God, she’s always there, so annoying. Down through the quieter streets, thinking, looking, headache; shit.
I stop and make a note on my phone; the next idea that people centuries away will dig up somehow and realise.
Walking past ‘SmootheI’s’. It’s that girl again, shit. My legs keep walking and I bend over, put my hands on my legs and stare at the floor. Reversing my stride, I walk myself into the Smoothie shop. There she is serving customers. I’m second in line, shit her eyes look so pretty today, she’s always smiling when I see her.
First in line:
“Hi there how can I help you?”
I open my mout-
“Can I have a Jasmine, strawberry and caramel love?” An older guy behind me spoke.
“You can have what ever you can afford.”
I’m standing right here. Why can’t she see me? I’m going red and I just want to swear at myself really loudly. Everything looks like a painting and I’m not in it.
Why the fuck did that happen?! I don’t even remember walking away. It’s still the only thing that I can think about. Now I’m sat here eating biscuits and I feel sick. More biscuits.

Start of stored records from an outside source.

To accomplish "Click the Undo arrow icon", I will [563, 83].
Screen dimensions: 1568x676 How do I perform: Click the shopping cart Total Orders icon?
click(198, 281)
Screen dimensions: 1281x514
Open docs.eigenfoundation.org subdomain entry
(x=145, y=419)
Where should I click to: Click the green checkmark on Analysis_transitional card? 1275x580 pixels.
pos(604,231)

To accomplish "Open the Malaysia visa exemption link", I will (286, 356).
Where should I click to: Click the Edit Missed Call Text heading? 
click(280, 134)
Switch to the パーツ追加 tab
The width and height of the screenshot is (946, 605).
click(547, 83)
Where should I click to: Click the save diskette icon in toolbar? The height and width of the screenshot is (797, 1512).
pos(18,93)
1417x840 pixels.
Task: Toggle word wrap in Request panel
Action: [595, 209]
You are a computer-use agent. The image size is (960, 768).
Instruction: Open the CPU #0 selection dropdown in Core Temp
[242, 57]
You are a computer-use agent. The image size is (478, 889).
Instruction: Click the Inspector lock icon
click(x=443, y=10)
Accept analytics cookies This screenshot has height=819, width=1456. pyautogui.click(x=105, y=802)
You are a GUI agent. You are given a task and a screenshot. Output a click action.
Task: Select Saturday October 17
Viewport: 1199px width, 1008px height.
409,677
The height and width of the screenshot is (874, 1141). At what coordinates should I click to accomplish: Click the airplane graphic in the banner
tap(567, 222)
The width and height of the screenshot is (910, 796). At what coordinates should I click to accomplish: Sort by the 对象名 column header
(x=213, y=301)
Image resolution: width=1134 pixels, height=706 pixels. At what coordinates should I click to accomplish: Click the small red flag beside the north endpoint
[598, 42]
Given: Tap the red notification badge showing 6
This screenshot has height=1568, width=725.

The cupboards are empty. Television. It’s late. Alcohol? No… I can’t hurt myself like that, just go to bed…
I can taste my pillow, wet and salty, and my breath sounds like a steam train on a cold crisp morning.
It’s morning down the quieter streets. Say it: “Black coffee to go please.”
So many other coffee shops. Why get one in a smoothie shop?
Open the door, step towards the counter and look and the board. She is standing in front of me. Look at the board. She’s not looking, she’s smiling at the floor. Look at the board a little longer.
“Black Coffee to go please.”
She’s just smiling at the floor. Ignoring me again, she always ignores me. Why won’t she notice me? Why won’t she fucking notice me?
“Can I have a black coffee please, Love?”
Fire and pain.
She looks up.
“Why don’t you ever see me?!”
“I see you.” She said.
I feel like I am falling. Light headed, I smile, shaking facial tension. I turn my back to her while my legs walk me out of the door.
I can’t even think. I don’t even know. I don’t even know.
*Thump*. It sounded like the thump of my heart on the against my ribcage.
Screaming like babies. They are wailing, the people behind me, the other locals on the quieter street. I turn.
There she is, lying there: a pile of limbs. The red treacle on the floor pours into my eyes and darkness enters through my ears filling my head with a silent hush.
“Big issue! Come and get your big issue!”
Nobody bought the big issue. Not even one.